Maritime hammocks, also known as maritime forests or coastal hammocks, are found on stable sand dunes away from the beach on barrier islands, and on small islands in salt marshes. They are found all along the Atlantic Coast and Gulf Coast of the United States. Some authorities classify coastal hammocks as hydric hammocks.

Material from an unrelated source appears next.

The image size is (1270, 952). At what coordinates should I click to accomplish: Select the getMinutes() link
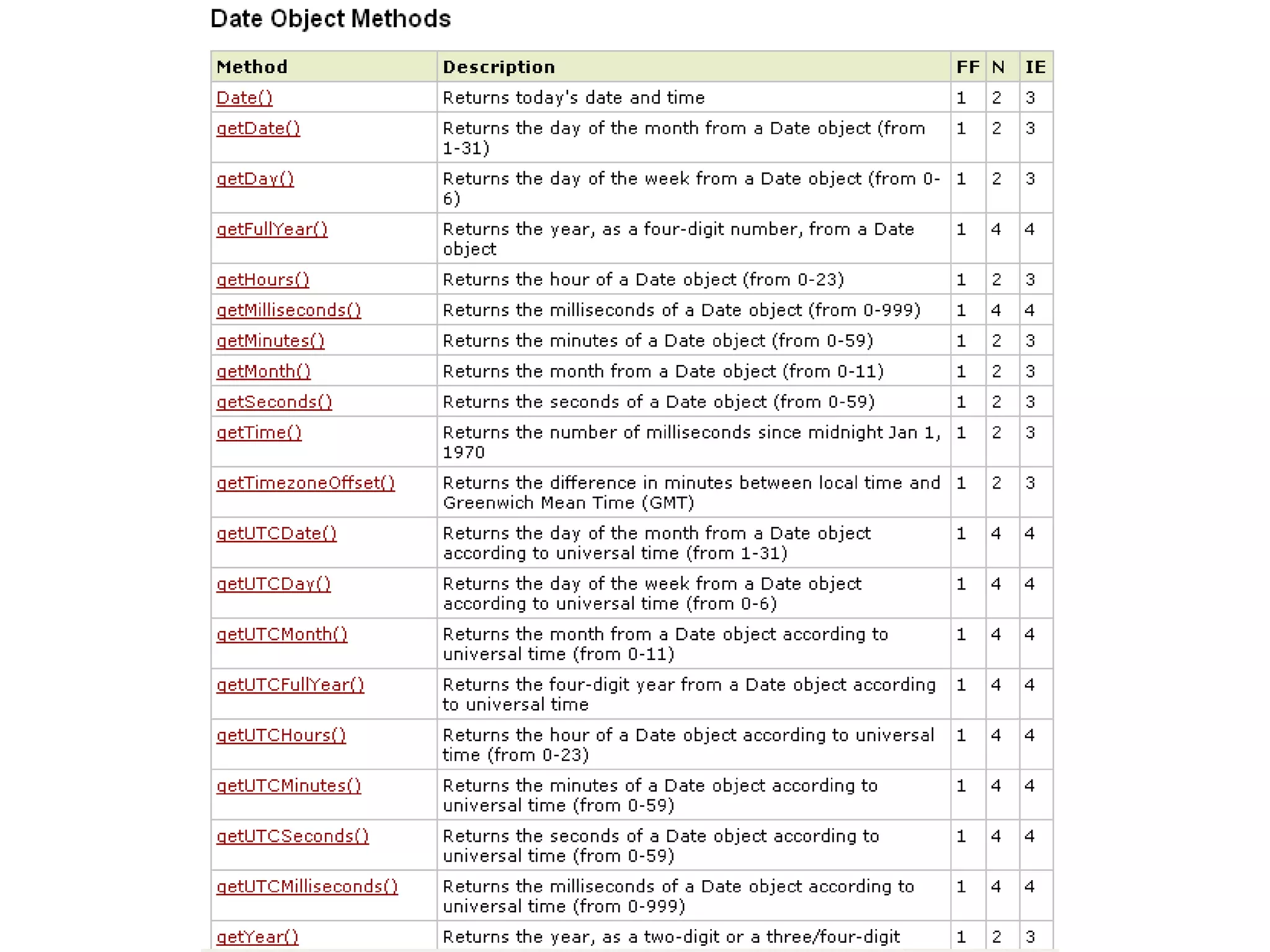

==Temperate hardwood hammocks==
Temperate hardwood hammocks are narrow bands of broadleaf forest that occur on the coastal plain of the southeastern United States. In most of the southeast, including the Florida panhandle, the trees in temperate hardwood hammocks are primarily evergreen. Hardwood hammocks in northern Florida peninsula have a mixture of deciduous and evergreen trees, and hardwood hammocks in southern Florida north of the Everglades have a mixture of evergreen and tropical trees.

===Hydric hammocks===

Hydric hammocks, also known as low hammocks, wetland hardwood hammocks, or lowland oak hammocks, grow on soils that are poorly drained or that have high water tables, subject to occasional flooding. They are usually found on gentle slopes just above swamps, marshes or wet prairies. Hydric hammocks are found in scattered locations in Florida north of Lake Okeechobee, with concentrations along the upper St. Johns River, the Atlantic coast of northeastern Florida, and particularly along the Big Bend section of the Gulf Coast of Florida, from Aripeka to St. Marks.

===Mesic hammocks===
Mesic hammocks are hammocks of the southeastern United States coasts (from North Carolina to Texas) and all of peninsular Florida which grow on soils that are rarely flooded. The canopy of mesic hammocks consists primarily of evergreen hardwoods and cabbage palms. The southern live oak is the most common tree in mesic hammocks. Other trees commonly found in mesic hammocks include southern magnolia, pignut hickory, water oak, and laurel oak. Some of those trees are less frequent or absent in southern Florida (from about Lake Okeechobee south), where tropical species, such as gumbo limbo and satinleaf, may be found. Slash pines and loblolly pines are found in many mesic hammocks. The soil in mesic hammocks is well-drained and rarely flooded, but remains moist due to the shade of the canopy, and the heavy leaf litter that usually occurs in them.

===Xeric hammocks===
Xeric hammocks, also known as xeric forests or sand hammocks, grow on well-drained sandy soil, such as old sand dunes, where there is some protection from fire. Xeric hammocks are characterized by sand live oak (Quercus geminata) and saw palmetto (Serenoa repens). Xeric hammocks may develop from scrub or sandhill communities. Scrub-derived hammocks typically include myrtle oak (Quercus myrtifolia) and Chapman's oak (Quercus chapmanii), while sandhill-derived hammocks include turkey oak (Quercus laevis) and bluejack oak (Quercus incana). Xeric hammocks require long-term protection from fire to develop, but once established, are somewhat resistant to fire. Sand live oak and myrtle oak reproduce by cloning, and if allowed to become established, may regrow from the roots if the hammock does burn.

===Prairie hammocks===
Prairie hammocks are a sub-type of hydric and mesic hammocks composed principally of live oak and cabbage palm trees. They occur in central and southern Florida in prairies and floodplains, on river levees, and on slopes between dry uplands and wetlands.

===Oak domes===

Oak domes, also called oak hammocks, grow as small patches on shallow depressions or slight hills. They consist of thick stands of evergreen oaks, and are distinct from their surrounding habitats, which are typically woodlands dominated by longleaf pine.